◆ **Exercise**
Please continue the article on the college swimming rankings after the December invitationals, starting after its final sentence.

With the results all tabulated from the December invitationals, Queens University of Charlotte leads the way in both the men’s and the women’s rankings headed into the holiday break. Using our Swimulator, we have taken the top times so far this season and scored out a national meet. The calculation excludes the 1000 free and the diving events, both of which will influence the outcome at NCAAs.
The Royals lead the women’s rankings by just 19.5 points over Indianapolis, 517.5-498. Drury holds stead at third place with 416.5 points, while Colorado Mesa (260 points) leads the next group that includes West Chester, Carson-Newman, Nova S’eastern, Northern Michigan, Wingate, Wayne State, and Simon Fraser.
Queens earned 180 points from relay performances, posting the top times in the 200/400/800 free relays; they were second in the 400 medley relay and sixth in the 200 medley relay. Monica Gumina and Sophie Lange are the fastest in the nation so far this season in the 200 free and the 500/1650 free, respectively, but otherwise, the Royals come out on top thanks to their depth. Lange is projected to score 54 points, while Gumina (48), Tova Andersson (48), and Danielle Melilli (47) are also among the most prolific scorers.
UIndy projects to 156 relay points and has five swimmers among the top-10 point-earners: Marizel Van Jaarsveld (54), Andrea Gomez Espinosa (48), Katie McCoy (47), Krystal Caylor (46), and Johanna Buys (46). Buys is the top 50 freestyler, while Caylor and Leticia Vaselli also rank among the five fastest. Van Jaarsveld leads in the 200 IM and is second to Gomez Espinosa in the 400 IM.

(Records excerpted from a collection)
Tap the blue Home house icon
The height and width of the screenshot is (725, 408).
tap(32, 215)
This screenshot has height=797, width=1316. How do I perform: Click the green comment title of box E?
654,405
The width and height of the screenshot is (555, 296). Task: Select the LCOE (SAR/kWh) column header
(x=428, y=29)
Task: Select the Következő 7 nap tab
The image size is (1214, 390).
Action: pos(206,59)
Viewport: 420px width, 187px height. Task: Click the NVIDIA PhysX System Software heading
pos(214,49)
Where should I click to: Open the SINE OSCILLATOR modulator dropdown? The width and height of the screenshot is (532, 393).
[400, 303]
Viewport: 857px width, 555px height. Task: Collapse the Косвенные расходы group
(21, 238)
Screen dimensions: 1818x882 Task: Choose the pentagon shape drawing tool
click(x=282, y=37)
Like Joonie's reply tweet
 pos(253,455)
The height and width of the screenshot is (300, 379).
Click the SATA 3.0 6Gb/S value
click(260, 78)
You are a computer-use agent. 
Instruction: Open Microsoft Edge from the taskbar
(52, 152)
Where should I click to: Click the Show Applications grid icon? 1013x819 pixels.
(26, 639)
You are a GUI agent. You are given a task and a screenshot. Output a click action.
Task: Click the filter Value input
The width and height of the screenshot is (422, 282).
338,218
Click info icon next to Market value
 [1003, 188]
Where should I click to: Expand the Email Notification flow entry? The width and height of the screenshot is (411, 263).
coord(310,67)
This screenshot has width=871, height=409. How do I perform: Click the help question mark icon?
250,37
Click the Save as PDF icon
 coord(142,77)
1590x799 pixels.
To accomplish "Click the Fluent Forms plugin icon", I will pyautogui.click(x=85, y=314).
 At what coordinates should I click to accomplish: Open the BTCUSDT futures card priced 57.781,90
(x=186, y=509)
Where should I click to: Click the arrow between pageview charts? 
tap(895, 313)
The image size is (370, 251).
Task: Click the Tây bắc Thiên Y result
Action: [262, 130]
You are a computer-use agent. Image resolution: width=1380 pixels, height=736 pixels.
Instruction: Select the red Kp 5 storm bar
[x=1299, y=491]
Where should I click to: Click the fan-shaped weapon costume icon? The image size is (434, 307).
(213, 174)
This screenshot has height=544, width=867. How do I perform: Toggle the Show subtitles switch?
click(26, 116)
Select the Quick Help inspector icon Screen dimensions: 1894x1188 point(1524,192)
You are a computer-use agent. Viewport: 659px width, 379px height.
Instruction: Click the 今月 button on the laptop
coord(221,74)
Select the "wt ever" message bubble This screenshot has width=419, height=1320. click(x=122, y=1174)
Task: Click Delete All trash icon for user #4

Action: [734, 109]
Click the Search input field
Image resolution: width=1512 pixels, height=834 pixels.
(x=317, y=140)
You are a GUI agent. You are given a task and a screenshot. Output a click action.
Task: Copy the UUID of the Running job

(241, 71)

◆ **Written answer**
Drury and West Chester both have 146 relay points at the mid-point of the season. The Panthers are in third place overall thanks to individual performances from Aurora Duncan and Bec Cross (44 points each) and Allison Weber (41 points), all of whom rank in the top 20 overall. Laura Pareja has the nation-leading time in the 100 back, while Weber is second in the 500/1650 free, Duncan is runner-up in the 200 fly, and Cross and Duncan are top-5 in the IM events. West Chester’s Ann Carozza tops the individual leader board with 60 points, with top performances in the 100 free, 100 fly, and 200 fly.
In the men’s rankings, the Royals lead by nearly 100 points. Queens accounts for 540.5 swimming points so far this season, followed by UIndy (433), Drury (367), Colorado Mesa (274.5), McKendree (226), Findlay (207), Grand Valley (205.5), and Florida Southern (182).
Queens has 180 relay points – 40 each from their top-ranked times in the 200/400/800 free relays, 34 from the second-place time in the 200 medley, and 26 from the sixth-place time in the 400 medley. They also have nation-leading performances thus far from Matej Dusa (50/100 free) and Luke Erwee in the 500 free. Erwee is also third in the mile. Alex Kunert ranks #2 in the 200 free and #3 in the 200 fly. Balazs Berecz is second in the 200 IM, while Jan Delkeskamp is #2 in the 400 IM. Five Royals rank among the top-10 point earners (Dusa-51, Delkeskamp-47, Kunert-44, Berecz-44, Erwee-44) while Skyler Cook-Weeks is 11th (41.5 points).
UIndy projects to 433 points overall, including 162 relay points. The Greyhounds have a ton of depth, as only Likith Selvaraj Prema ranks among the top-20 point-earners overall with 37. He ranks 1st in the 100 breast and second in the 200 breast. Otherwise, Indy has at least one (usually two) top-10 performers in every individual event except the 200 free. Their 200 medley relay is the fastest in the nation by 1.4 seconds.
Carson-Newman’s Ben Sampson is the top point-earner overall (53) with the #1 times in the 100 back and 200 back and the #6 performance in the 200 IM.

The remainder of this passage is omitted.